Circulating progenitors contribute to vascular repair and lesion formation
Masataka Sata, MD, Ph.D
University of Tokyo Graduate School of Medicine, Tokyo, Japan
Accumulating evidence suggests that circulating progenitors potentially contribute to vascular
healing and remodeling under physiological and pathological conditions. Although there is growing
enthusiasm for therapeutic and diagnostic application of circulating progenitors, there are concerns
that transplanted precursors or bone marrow-derived cells may participate in the pathogenesis of
unfavorable diseases such as cancer, retinopathy, and atherosclerosis. Thus, it is warranted to
clarify the molecular signaling that regulates the fate of circulating vascular progenitors. We
investigated potential contribution of circulating blood cells in various types of vascular remodeling. We
also studied the mechanical and humoral factors that recruit circulating progenitors to vascular lesions.

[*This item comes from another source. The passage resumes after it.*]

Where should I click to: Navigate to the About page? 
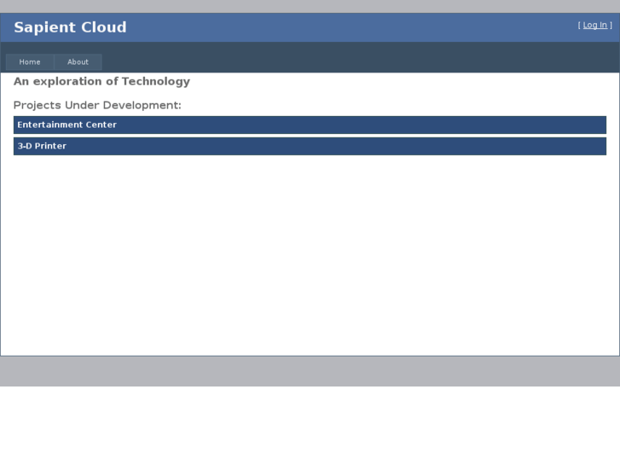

We examined the vascular lesions in models of transplant arteriosclerosis, post-PCI restenosis, and
hyperlipidemia-induced atherosclerosis after bone marrow (BM) transplantation from LacZ-mice or
GFP-mice to wild-type mice. Peripheral blood mononuclear cells (PBMNCs) were collected from animals or
patients and cultured in the presence of various cytokines. A significant amount of α-actin-positive cells in
the vascular lesions were derived from BM. BM-derived cells also participated in re-endothelialization of
the luminal side and neovascularization in the adventitia. Contribution of BM cells to neointimal hyperplasia
depends on the type of injury models. PBMNCs differentiated into SMC-like cells or endothelial-like cells
in vitro depending on the cytokines in the medium. In contrast to media-derived SMCs, the
PBMNCs-derived SMC-like cells expressed abundant MMP-9 and little collagen. Coronary risk factors and
angiotensin receptor blockers significantly influenced the number of circulating PBMNCs that could
differentiate into SMC-like cells or endothelial-like cells.

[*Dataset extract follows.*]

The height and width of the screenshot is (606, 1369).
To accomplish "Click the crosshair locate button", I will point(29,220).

Our findings suggest that BM cells can give rise to vascular progenitor cells that home at the damaged
vessels and differentiate into SMC-like cells or endothelial-like cells, thereby contributing to vascular repair,
remodeling, and lesion formation. Tissue renin-angiotensin system appears to play an important role in
mobilization, homing, differentiation and proliferation of circulating vascular progenitor cells.